Die 3D-Technologie ermöglicht es Klempnern, komplexe Installationen zu planen und zu visualisieren, bevor auch nur ein einziges Rohr bewegt wird. Durch digitale Scans werden Fehler beim Ausmessen versteckter Räume vermieden. Ein klares Beispiel: Das Rohrleitungsnetz eines Badezimmers in 3D modellieren, um Kollisionen mit Balken oder Kabeln zu erkennen, bevor die Wand aufgestemmt wird.
Programme zum Modellieren und Scannen von Rohren 🛠️
Werkzeuge wie Revit oder SketchUp ermöglichen es, Sanitärsysteme millimetergenau in 3D zu entwerfen. Zum Scannen bestehender Räume wandeln Programme wie Autodesk Recap oder Matterport Punktwolken in bearbeitbare Modelle um. So kann der Klempner das korrekte Gefälle von Abflüssen oder den Platz für Ventile vorhersehen, ohne auf Augenmaß angewiesen zu sein. Das Ergebnis sind weniger Nachbesserungen und mehr Effizienz auf der Baustelle.

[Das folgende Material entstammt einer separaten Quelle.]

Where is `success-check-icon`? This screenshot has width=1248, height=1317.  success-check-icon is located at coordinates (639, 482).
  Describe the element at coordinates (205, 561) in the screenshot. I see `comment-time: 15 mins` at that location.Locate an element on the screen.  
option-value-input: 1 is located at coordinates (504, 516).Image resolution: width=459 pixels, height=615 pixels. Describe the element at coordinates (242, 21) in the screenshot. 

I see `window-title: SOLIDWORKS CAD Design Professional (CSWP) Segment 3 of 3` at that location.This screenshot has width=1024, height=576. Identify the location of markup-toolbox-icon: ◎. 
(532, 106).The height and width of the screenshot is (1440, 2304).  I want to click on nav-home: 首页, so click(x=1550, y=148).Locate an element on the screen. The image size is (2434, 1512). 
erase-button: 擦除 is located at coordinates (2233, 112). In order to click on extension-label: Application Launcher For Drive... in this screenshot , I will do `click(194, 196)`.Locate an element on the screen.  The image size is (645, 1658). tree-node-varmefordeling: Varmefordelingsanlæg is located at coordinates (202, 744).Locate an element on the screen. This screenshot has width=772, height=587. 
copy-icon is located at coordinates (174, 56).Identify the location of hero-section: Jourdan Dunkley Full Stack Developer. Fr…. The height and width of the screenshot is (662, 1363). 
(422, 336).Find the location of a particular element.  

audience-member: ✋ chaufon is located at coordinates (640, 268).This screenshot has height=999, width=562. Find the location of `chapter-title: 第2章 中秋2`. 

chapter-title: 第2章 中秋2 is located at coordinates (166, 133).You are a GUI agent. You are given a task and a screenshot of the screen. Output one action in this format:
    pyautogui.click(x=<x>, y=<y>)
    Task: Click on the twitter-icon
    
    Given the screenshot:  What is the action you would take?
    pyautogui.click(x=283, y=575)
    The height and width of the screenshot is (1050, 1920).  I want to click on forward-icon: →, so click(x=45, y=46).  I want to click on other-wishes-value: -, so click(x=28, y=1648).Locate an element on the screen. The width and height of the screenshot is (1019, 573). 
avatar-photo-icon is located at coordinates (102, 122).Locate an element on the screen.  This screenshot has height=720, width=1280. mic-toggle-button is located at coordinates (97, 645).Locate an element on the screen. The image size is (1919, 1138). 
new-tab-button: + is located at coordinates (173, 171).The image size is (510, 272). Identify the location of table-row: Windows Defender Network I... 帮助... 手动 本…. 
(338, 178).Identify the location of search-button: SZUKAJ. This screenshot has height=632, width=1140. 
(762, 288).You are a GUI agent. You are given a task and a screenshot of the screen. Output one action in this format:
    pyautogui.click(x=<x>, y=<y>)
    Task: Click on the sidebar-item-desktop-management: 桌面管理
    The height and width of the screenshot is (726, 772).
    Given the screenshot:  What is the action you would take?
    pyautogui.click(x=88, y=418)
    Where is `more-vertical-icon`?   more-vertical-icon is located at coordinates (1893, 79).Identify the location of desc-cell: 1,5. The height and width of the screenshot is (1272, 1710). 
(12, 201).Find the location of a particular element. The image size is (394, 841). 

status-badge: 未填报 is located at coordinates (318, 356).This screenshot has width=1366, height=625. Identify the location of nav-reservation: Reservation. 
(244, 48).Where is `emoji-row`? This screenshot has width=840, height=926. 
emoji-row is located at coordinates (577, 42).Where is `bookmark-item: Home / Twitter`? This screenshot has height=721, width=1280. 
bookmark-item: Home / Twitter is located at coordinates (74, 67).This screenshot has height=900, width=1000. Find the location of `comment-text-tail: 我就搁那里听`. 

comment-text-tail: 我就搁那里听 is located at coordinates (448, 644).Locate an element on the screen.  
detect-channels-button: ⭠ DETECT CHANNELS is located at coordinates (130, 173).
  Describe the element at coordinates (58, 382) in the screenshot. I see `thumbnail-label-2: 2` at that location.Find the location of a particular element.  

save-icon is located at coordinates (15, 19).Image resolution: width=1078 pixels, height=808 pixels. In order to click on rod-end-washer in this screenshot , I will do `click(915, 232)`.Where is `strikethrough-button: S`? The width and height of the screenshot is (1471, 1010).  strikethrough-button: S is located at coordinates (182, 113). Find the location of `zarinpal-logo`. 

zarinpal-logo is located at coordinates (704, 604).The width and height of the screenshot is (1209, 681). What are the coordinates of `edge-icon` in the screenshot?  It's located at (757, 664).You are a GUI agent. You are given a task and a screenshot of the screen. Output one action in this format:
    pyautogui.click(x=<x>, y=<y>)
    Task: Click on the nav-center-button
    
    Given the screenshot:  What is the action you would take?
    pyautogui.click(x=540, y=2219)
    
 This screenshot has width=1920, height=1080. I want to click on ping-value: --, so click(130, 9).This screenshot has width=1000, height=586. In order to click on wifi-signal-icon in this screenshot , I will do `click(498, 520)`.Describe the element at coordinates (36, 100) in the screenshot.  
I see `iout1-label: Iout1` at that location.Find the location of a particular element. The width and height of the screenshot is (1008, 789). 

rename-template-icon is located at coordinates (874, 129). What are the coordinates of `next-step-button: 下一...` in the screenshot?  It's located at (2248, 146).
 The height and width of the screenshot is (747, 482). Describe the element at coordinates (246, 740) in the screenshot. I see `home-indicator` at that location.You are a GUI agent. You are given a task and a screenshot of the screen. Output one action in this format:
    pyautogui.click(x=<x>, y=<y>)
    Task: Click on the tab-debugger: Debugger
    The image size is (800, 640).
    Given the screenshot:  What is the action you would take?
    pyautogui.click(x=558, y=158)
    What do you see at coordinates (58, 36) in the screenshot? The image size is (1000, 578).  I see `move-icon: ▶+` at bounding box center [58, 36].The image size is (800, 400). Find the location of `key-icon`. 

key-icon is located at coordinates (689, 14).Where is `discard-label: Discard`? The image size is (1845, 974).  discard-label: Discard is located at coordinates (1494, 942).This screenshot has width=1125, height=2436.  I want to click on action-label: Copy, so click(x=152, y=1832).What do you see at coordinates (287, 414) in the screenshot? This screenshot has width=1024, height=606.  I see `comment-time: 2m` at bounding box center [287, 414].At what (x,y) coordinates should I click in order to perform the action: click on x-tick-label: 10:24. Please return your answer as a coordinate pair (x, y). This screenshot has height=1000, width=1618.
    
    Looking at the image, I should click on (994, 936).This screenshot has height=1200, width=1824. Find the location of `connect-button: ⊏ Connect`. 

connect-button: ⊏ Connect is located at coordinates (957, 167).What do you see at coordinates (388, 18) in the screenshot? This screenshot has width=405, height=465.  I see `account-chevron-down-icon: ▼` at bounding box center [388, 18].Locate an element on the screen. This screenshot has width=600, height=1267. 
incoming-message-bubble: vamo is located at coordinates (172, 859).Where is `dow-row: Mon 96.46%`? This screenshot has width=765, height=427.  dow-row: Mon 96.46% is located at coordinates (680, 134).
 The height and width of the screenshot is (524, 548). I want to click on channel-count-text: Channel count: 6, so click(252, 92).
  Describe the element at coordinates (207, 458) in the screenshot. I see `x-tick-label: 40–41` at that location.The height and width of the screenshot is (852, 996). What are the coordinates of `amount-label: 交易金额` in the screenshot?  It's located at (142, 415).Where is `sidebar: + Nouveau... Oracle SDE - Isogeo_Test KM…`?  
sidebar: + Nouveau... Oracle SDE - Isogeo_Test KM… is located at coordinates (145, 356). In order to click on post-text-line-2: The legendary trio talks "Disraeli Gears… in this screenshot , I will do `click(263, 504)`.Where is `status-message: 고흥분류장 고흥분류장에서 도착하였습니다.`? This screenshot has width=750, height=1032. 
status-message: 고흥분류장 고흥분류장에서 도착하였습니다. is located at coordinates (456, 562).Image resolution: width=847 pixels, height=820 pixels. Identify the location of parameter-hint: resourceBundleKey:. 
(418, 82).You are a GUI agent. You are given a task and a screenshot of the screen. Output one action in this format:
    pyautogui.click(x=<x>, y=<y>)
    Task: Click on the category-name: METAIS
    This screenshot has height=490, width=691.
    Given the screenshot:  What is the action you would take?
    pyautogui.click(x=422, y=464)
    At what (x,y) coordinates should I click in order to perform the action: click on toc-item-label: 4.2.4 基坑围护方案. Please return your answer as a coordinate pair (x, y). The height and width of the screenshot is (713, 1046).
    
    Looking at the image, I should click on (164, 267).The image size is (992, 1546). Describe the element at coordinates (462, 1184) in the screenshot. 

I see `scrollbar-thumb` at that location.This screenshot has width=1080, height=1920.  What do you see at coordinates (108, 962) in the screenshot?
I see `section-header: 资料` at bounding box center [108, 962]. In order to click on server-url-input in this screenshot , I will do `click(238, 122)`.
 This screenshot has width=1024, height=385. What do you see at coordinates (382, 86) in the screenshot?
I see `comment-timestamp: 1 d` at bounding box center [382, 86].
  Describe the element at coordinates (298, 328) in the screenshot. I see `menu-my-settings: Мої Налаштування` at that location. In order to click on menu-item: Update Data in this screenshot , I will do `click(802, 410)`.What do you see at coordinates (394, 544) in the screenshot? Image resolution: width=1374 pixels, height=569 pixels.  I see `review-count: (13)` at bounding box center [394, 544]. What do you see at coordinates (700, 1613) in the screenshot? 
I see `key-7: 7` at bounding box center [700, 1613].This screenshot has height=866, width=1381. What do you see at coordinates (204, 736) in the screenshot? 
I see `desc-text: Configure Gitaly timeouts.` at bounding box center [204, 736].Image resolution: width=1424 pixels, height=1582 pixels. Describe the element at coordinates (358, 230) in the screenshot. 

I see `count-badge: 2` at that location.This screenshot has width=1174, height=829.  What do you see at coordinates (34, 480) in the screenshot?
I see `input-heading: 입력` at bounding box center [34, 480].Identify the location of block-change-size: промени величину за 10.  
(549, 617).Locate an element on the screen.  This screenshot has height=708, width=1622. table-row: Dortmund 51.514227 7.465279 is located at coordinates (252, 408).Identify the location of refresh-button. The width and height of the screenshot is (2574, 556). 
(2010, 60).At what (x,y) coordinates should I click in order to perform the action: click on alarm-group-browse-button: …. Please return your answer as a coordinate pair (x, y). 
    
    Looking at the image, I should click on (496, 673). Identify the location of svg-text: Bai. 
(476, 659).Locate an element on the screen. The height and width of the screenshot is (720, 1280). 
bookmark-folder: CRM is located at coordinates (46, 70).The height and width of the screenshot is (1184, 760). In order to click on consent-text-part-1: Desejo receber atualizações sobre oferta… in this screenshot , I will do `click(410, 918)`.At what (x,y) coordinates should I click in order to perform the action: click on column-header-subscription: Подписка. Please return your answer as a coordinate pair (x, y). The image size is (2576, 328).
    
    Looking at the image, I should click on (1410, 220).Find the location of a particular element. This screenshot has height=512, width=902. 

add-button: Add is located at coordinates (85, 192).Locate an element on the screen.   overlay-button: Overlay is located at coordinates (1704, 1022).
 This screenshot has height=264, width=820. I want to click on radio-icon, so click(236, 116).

Der Tag, an dem der Klempner ein 3D-Notventil bestellte 😅
Klar, man kann auch einen Absperrhahn in 3D drucken, aber wenn der Druck steigt und sich das selbstgemachte Plastik in eine Zierbrunnenanlage verwandelt, wirst du dich daran erinnern, warum Kupfer und Lötzinn immer noch deine besten Freunde sind. Die Technologie hilft beim Planen, ersetzt aber nicht das Handwerk. Auch wenn es unbezahlbar ist, dem Kunden beim Staunen über ein digitales Modell seines Badezimmers zuzusehen, nur um dann zu hören, dass er doch den billigsten Wasserhahn bevorzugt.